Une loi dédiée à la privatisation et aux PPP, adoptée pour offrir une sécurité juridique aux investisseurs privés, définit les droits et obligations des parties contractantes, les mécanismes de règlement des différends et les protections contre la résiliation arbitraire. Ce cadre juridique est considéré comme un facteur clé de la participation internationale aux transactions saoudiennes de privatisation.
Progrès et défis
Les privatisations effectivement conclues ont avancé plus lentement que les ambitions initiales ne le suggéraient. Le transfert de grandes organisations publiques historiques vers une gestion privée est complexe. Il nécessite des plans de transition de la main-d’œuvre, une réforme tarifaire pour assurer la viabilité commerciale, la mise en place de régulateurs pour superviser les secteurs nouvellement privatisés et la gestion politique des attentes du public en matière de qualité et de prix des services.
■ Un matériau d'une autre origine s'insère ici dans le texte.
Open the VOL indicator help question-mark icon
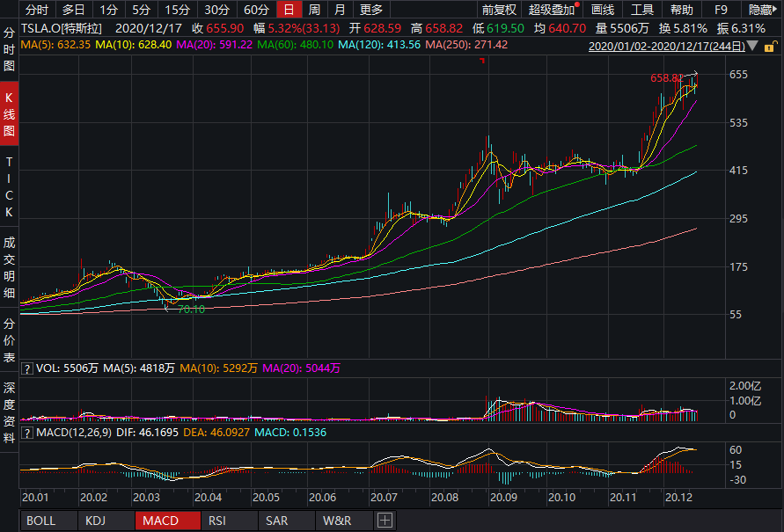 point(26,368)
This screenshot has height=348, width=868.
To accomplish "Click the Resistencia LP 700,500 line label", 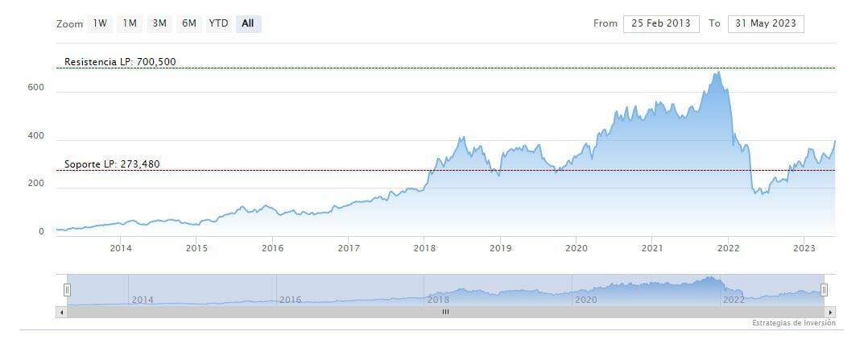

La privatisation de la santé se heurte à des difficultés particulières de transition du personnel, de nombreux employés hospitaliers relevant du secteur public avec des conditions d’emploi établies. La privatisation de l’éducation soulève des questions d’équité d’accès. Celle des transports exige des investissements simultanés dans des infrastructures que le secteur privé ne souhaite pas financer sans garanties de revenus.
Malgré ces contraintes, l’orientation de la politique est clairement établie. Le pipeline de transactions PPP continue de s’élargir et l’apprentissage institutionnel issu des premières opérations est appliqué aux appels d’offres suivants. L’engagement du gouvernement en faveur de la soutenabilité budgétaire, combiné aux améliorations de qualité observées dans les premiers services privatisés, fournit le mandat politique nécessaire à la poursuite du programme.